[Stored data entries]
/---
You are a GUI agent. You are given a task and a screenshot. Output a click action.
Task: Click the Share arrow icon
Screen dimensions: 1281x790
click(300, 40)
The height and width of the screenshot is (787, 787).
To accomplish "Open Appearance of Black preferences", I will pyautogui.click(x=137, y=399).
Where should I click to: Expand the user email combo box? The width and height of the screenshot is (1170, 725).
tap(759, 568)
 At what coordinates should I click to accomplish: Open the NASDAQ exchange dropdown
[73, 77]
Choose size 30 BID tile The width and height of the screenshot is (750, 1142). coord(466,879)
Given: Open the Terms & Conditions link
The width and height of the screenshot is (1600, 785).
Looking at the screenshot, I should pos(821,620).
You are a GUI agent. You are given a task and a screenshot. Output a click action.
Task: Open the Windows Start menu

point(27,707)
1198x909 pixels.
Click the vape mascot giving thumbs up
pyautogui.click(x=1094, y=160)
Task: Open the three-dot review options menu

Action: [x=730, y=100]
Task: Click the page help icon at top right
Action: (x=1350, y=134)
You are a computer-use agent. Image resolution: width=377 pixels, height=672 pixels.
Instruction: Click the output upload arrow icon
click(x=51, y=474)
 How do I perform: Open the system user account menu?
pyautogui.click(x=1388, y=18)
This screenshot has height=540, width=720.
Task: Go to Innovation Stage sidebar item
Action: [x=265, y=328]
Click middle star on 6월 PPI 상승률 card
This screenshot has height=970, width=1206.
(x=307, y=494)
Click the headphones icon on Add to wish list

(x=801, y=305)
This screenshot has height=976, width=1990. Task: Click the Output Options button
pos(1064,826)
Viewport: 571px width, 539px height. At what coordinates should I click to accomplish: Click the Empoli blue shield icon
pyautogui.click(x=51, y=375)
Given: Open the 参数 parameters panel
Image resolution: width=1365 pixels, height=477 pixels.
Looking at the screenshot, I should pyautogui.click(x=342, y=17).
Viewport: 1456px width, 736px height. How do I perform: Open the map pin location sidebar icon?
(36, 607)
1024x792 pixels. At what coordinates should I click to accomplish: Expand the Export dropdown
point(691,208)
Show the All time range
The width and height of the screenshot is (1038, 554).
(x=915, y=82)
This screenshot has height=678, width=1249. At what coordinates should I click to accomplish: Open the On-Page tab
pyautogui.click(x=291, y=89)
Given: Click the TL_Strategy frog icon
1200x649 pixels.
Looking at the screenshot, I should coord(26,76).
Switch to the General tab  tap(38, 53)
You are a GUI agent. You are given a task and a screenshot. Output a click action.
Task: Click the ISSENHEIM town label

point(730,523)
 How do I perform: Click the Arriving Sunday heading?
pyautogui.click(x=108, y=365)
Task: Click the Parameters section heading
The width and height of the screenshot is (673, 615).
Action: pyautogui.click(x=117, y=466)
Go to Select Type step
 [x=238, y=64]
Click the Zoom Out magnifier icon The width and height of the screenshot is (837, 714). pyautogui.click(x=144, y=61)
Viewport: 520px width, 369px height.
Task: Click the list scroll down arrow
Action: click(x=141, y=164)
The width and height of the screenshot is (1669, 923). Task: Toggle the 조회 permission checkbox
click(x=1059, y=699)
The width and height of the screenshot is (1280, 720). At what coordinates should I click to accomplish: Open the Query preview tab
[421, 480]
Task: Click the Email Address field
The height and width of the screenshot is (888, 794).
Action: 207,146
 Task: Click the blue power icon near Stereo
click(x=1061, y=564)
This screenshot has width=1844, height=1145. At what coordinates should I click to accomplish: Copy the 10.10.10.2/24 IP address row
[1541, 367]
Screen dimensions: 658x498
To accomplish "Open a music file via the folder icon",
\---
Each entry shown above should be transcribed exactly as written.

* [Your solution]:
You are a GUI agent. You are given a task and a screenshot. Output a click action.
Task: Click the Share arrow icon
Screen dimensions: 1281x790
click(300, 40)
The height and width of the screenshot is (787, 787).
To accomplish "Open Appearance of Black preferences", I will pyautogui.click(x=137, y=399).
Where should I click to: Expand the user email combo box? The width and height of the screenshot is (1170, 725).
tap(759, 568)
 At what coordinates should I click to accomplish: Open the NASDAQ exchange dropdown
[73, 77]
Choose size 30 BID tile The width and height of the screenshot is (750, 1142). coord(466,879)
Given: Open the Terms & Conditions link
The width and height of the screenshot is (1600, 785).
Looking at the screenshot, I should pos(821,620).
You are a GUI agent. You are given a task and a screenshot. Output a click action.
Task: Open the Windows Start menu

point(27,707)
1198x909 pixels.
Click the vape mascot giving thumbs up
pyautogui.click(x=1094, y=160)
Task: Open the three-dot review options menu

Action: [x=730, y=100]
Task: Click the page help icon at top right
Action: (x=1350, y=134)
You are a computer-use agent. Image resolution: width=377 pixels, height=672 pixels.
Instruction: Click the output upload arrow icon
click(x=51, y=474)
 How do I perform: Open the system user account menu?
pyautogui.click(x=1388, y=18)
This screenshot has height=540, width=720.
Task: Go to Innovation Stage sidebar item
Action: [x=265, y=328]
Click middle star on 6월 PPI 상승률 card
This screenshot has height=970, width=1206.
(x=307, y=494)
Click the headphones icon on Add to wish list

(x=801, y=305)
This screenshot has height=976, width=1990. Task: Click the Output Options button
pos(1064,826)
Viewport: 571px width, 539px height. At what coordinates should I click to accomplish: Click the Empoli blue shield icon
pyautogui.click(x=51, y=375)
Given: Open the 参数 parameters panel
Image resolution: width=1365 pixels, height=477 pixels.
Looking at the screenshot, I should pyautogui.click(x=342, y=17).
Viewport: 1456px width, 736px height. How do I perform: Open the map pin location sidebar icon?
(36, 607)
1024x792 pixels. At what coordinates should I click to accomplish: Expand the Export dropdown
point(691,208)
Show the All time range
The width and height of the screenshot is (1038, 554).
(x=915, y=82)
This screenshot has height=678, width=1249. At what coordinates should I click to accomplish: Open the On-Page tab
pyautogui.click(x=291, y=89)
Given: Click the TL_Strategy frog icon
1200x649 pixels.
Looking at the screenshot, I should coord(26,76).
Switch to the General tab  tap(38, 53)
You are a GUI agent. You are given a task and a screenshot. Output a click action.
Task: Click the ISSENHEIM town label

point(730,523)
 How do I perform: Click the Arriving Sunday heading?
pyautogui.click(x=108, y=365)
Task: Click the Parameters section heading
The width and height of the screenshot is (673, 615).
Action: pyautogui.click(x=117, y=466)
Go to Select Type step
 [x=238, y=64]
Click the Zoom Out magnifier icon The width and height of the screenshot is (837, 714). pyautogui.click(x=144, y=61)
Viewport: 520px width, 369px height.
Task: Click the list scroll down arrow
Action: click(x=141, y=164)
The width and height of the screenshot is (1669, 923). Task: Toggle the 조회 permission checkbox
click(x=1059, y=699)
The width and height of the screenshot is (1280, 720). At what coordinates should I click to accomplish: Open the Query preview tab
[421, 480]
Task: Click the Email Address field
The height and width of the screenshot is (888, 794).
Action: 207,146
 Task: Click the blue power icon near Stereo
click(x=1061, y=564)
This screenshot has width=1844, height=1145. At what coordinates should I click to accomplish: Copy the 10.10.10.2/24 IP address row
[1541, 367]
Screen dimensions: 658x498
To accomplish "Open a music file via the folder icon",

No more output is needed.